What the task requires: Set down exactly each line of the entries below, beginning at the one that contains "Hjem (13, 2493)" and ending at the last, and no others.

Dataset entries
Segment Open

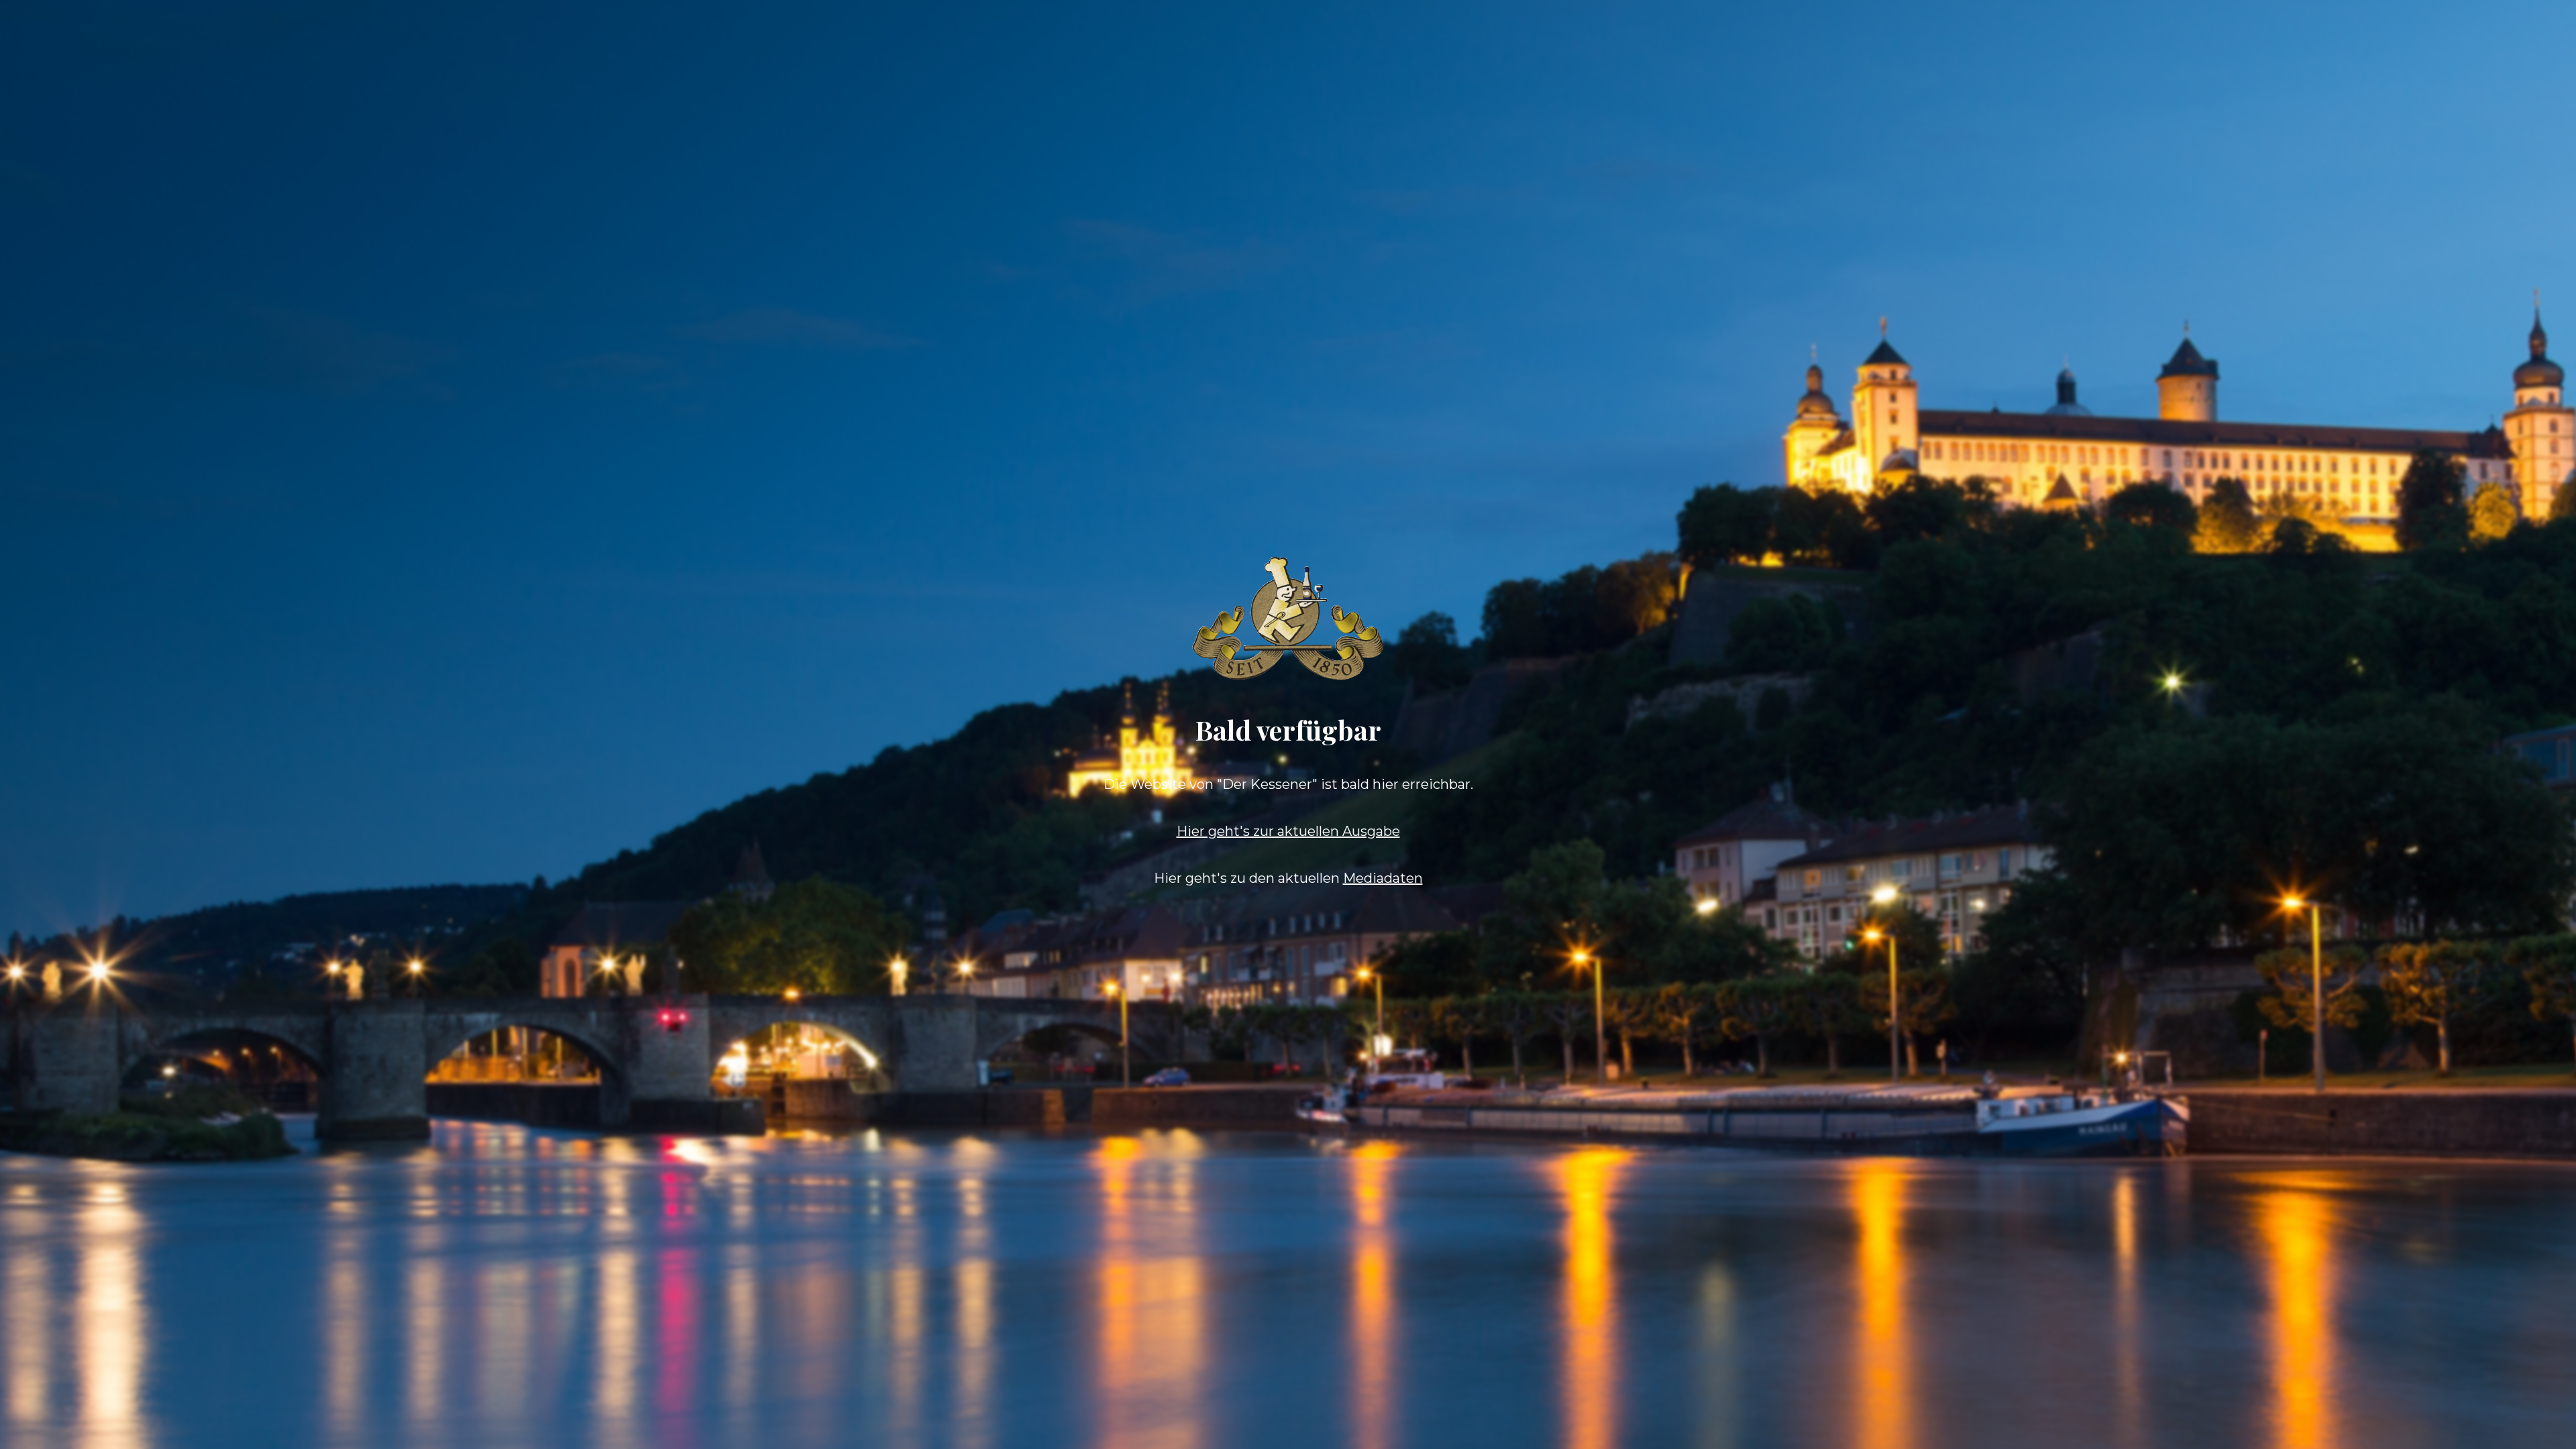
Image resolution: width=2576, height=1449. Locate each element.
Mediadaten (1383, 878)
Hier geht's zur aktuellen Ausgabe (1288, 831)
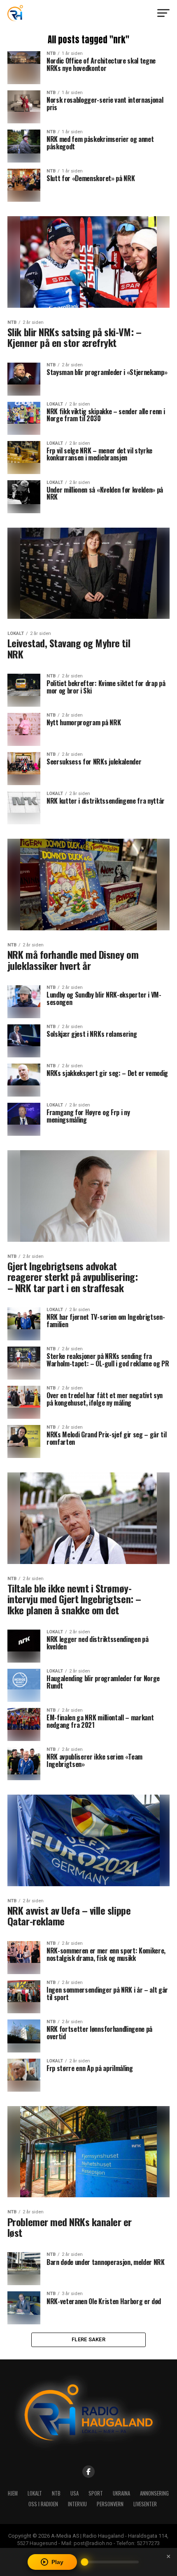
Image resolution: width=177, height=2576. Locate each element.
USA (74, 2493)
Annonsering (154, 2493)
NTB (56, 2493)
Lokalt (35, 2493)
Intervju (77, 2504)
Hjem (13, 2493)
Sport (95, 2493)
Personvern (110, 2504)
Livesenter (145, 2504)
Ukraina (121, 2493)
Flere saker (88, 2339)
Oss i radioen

Segment Closed

Response below:
Hjem (13, 2493)
Sport (95, 2493)
Personvern (110, 2504)
Livesenter (145, 2504)
Ukraina (121, 2493)
Flere saker (88, 2339)
Oss i radioen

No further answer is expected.